Increased visitor arrivals into Singapore is seen as a boon for the hospitality sector, despite the slow growth of hotel rooms.
The limited hotel supply in Singapore’s hospitality sector and the stronger demand from tourist could prove to be a boon for the sector.
While the city-state saw visitor arrivals steadily grow by 2.1% year-on-year to 14.3 million during the first nine months of 2019, the growth rate of new hotel rooms is expected to grow by just 0.7% from 2019 to 2022, reported Singapore Business Review.
According to the Singapore Tourism Board (STB), tourism receipts reached $13.1b in Q2 2019, a decline of 3% when compared to the same period last year. Hotel revenue also dipped by 0.1% to $1b, despite Singapore seeing 4.6 million tourist arrivals in the quarter, or a 1.7% increase compared to the same period last year.
With this, revenue per available room (RevPAR) posted a stable growth this year, revealed JLL Hotels and Hospitality. As at year-to-date September, RevPAR for the upscale segment increased 2.5% year-on-year, while that for midscale and economy segment climbed 2.1% year-on-year.
“The restricted supply pipeline over the next few years may prove timely in hindsight given the prevailing headwinds, globally. Already we are seeing a slowdown in the US and Chinese economies, with this having a knock-on effect on corporate earnings, leading to some retrenchments, thereby impacting disposable incomes globally,” said Colliers International’s executive director of valuation and advisory services Govinda Singh.
“Given the high correlation of hotel demand to disposable incomes, we could expect some slowdown as businesses and consumers remain cautious.

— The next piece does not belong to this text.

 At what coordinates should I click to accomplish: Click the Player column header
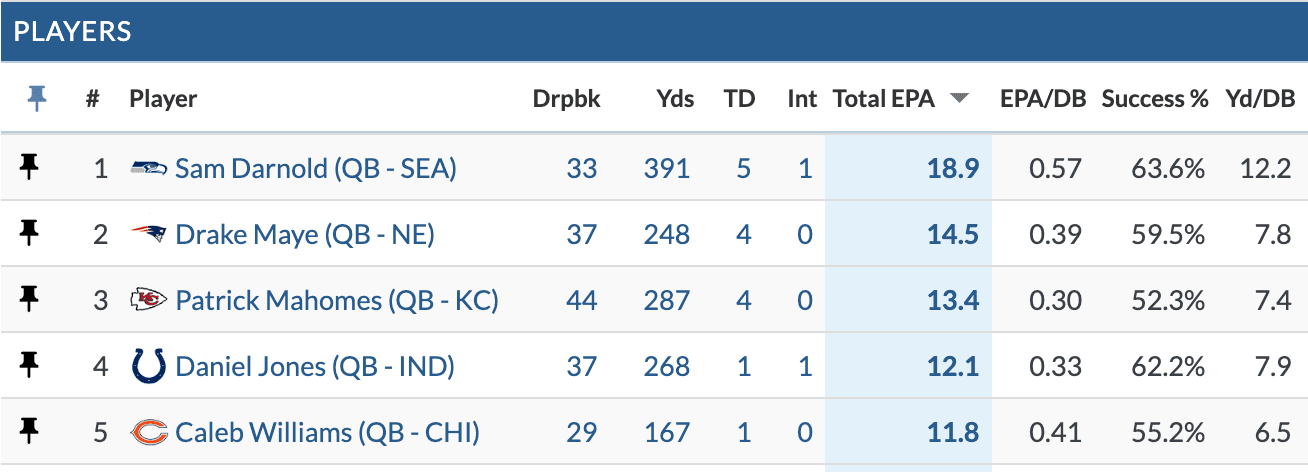163,98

We already note from the recent Singapore Tourism Board (STB) data that tourism receipts, and that specifically spent on accommodation has slowed,” he said.
“As demand grows, and with the longer-term plans for the expansion of the integrated resorts (IRs) and the upcoming Greater Southern Waterfront development, it is likely that this will continue to drive tourism numbers.”
Greater Southern Waterfront is a 30km waterfront corridor that runs from Gardens By The Bay East to Pasir Panjang. It is created by the relocation of Pasir Panjang Terminal and City Terminals (Pulau Brani and Tanjong Pagar) to Tuas Mega Port, which frees up 600ha and 325ha of waterfront land, respectively.
Giuliano Esposito, senior vice president for strategic advisory and asset management Asia at JLL Hotels and Hospitality, however, considers the slowdown of China and US economies as an advantage for the city-state instead of a liability, particularly in the topic of hotel investments since investors will likely move their capital to Singapore.
“The Singapore hotel market has traditionally been tightly held, however we are seeing increased liquidity in the market, driven by the strong weight of global capital seeking opportunities in perceived safe haven destinations,” he said.
JLL Hotels and Hospitality Group data showed that Singapore is on track to close out a record-high of $2.5 billion hotel transaction volumes for this year alone.
Recent notable deals include Oakwood Premier OUE Singapore’s $289 million sale in September and the $475 million acquisition of Andaz Singapore – dubbed as the biggest single hotel transaction in the city-state to date.